I was home-schooled for two years, baptized at the tender age of eight, and attended Adventist elementary schools in Virginia, Ohio, and New Jersey before enrolling at Pine Forge Academy in Pennsylvania. After graduation I entered Columbia Union College where I earned a Bachelor of Science degree in Nursing. I was employed at Washington Adventist Hospital for nearly seven years, during which time I married a handsome and charming Adventist gentleman. Within days I was shocked into the realization that I had made a tragic mistake. In spite of our toxic union, we were blessed with two beautiful children, a daughter and a son. Because of my strong commitment to Christ and to the counsel of Ellen White, however, I felt obligated to remain in my marital bondage for fourteen long, traumatic years. Yet I felt the presence of God through it all, and I emerged from it more determined than ever to follow Him wherever He might lead.
Married Again
As a single mom I faced many unanticipated challenges, but with the miraculous assistance of my heavenly Father, I was able to raise my children into adulthood with reasonably sound minds and bodies. During one of my occasional visits with my parents, who resided in Huntsville, Alabama, I was introduced to a recently baptized Adventist gentleman to whom my father had given Bible studies. After several months of getting to know each other via long distance phone calls and a few visits that he made to my home in Columbia, Maryland, he asked me to become his wife and the mother of his sons, ages ten and eleven. After much thought and prayer, I accepted his proposal, gave up my life-long nursing career, disposed of most of my earthly possessions, and moved from my townhouse to his home in Alabama. My decision to become the stepparent of two extremely active youngsters, after rearing two of my own to adulthood, proved to be more of a challenge than I could have ever imagined.

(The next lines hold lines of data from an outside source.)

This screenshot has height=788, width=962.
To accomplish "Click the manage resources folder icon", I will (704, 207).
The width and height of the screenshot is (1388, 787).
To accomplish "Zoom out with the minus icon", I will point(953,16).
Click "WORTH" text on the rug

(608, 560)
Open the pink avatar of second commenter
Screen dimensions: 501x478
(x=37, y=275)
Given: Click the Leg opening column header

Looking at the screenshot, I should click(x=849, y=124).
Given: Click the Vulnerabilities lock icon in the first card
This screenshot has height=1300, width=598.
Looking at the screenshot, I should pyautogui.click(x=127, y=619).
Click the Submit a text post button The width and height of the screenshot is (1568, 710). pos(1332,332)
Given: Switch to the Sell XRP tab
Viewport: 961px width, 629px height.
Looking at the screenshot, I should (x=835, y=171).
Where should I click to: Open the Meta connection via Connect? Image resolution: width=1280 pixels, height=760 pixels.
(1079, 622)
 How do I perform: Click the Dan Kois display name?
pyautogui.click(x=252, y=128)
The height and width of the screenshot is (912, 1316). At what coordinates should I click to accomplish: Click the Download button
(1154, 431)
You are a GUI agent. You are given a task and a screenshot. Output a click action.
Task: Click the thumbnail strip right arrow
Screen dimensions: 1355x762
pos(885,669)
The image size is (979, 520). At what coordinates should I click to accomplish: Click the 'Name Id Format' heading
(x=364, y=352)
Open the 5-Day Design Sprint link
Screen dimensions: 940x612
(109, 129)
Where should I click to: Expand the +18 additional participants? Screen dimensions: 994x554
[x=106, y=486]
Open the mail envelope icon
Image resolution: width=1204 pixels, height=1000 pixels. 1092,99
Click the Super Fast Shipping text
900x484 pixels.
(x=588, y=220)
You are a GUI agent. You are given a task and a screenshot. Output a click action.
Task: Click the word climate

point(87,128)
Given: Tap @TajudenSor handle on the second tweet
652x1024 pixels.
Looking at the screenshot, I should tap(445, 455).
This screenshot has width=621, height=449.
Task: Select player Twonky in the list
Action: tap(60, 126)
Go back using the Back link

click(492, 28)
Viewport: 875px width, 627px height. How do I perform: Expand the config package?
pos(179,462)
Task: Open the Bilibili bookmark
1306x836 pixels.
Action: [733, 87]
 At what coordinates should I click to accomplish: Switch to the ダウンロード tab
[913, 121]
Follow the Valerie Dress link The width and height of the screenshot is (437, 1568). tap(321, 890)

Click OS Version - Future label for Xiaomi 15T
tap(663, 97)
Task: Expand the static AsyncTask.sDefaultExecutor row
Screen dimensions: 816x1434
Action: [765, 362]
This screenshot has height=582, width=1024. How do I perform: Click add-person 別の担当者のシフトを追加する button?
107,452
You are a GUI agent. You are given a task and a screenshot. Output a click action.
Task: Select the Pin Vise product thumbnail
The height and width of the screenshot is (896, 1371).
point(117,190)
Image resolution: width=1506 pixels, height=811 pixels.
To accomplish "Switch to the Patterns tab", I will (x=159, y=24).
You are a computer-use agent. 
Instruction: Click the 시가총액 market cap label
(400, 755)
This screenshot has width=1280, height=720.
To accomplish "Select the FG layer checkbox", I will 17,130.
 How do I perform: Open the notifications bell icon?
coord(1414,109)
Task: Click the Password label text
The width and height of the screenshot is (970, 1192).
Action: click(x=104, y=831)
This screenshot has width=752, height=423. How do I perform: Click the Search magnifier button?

My relationship with my new husband was initially void of overt conflict, and my second marriage appeared to have been much more promising than the first. Shortly after the graduation of my youngest stepson from Oakwood Academy, my husband informed me that he wanted a divorce so that he could remarry his first wife! That revelation hit me like a bombshell! In retrospect, however, I shouldn’t have been surprised. He and I had slowly drifted apart in our religiosity. His interest in Adventism and Christianity had grown cold, and my reaction to our differences was to immerse myself even more deeply into the writings of Ellen White and to become more active, more conservative, and more historic in my Adventism. After all, so much of what Mrs. White wrote was indeed comforting, and I was desperate for anything that would fill the void in my life and bring comfort to my aching soul.
After giving up my career, my home, and most of my earthly possessions and devoting eight years of my life and my love to my husband and his sons, only to be told that I was no longer wanted or needed, seemed more than I could bear. What was I to do, and where was I to go? In desperation I fell on my knees and poured out my heart to Jesus Christ, my friend who promised never to leave me or forsake me. I also decided that I should never trust another man on this planet who asked for my hand in marriage. My desire was only to please God and to become absolutely perfect for Him.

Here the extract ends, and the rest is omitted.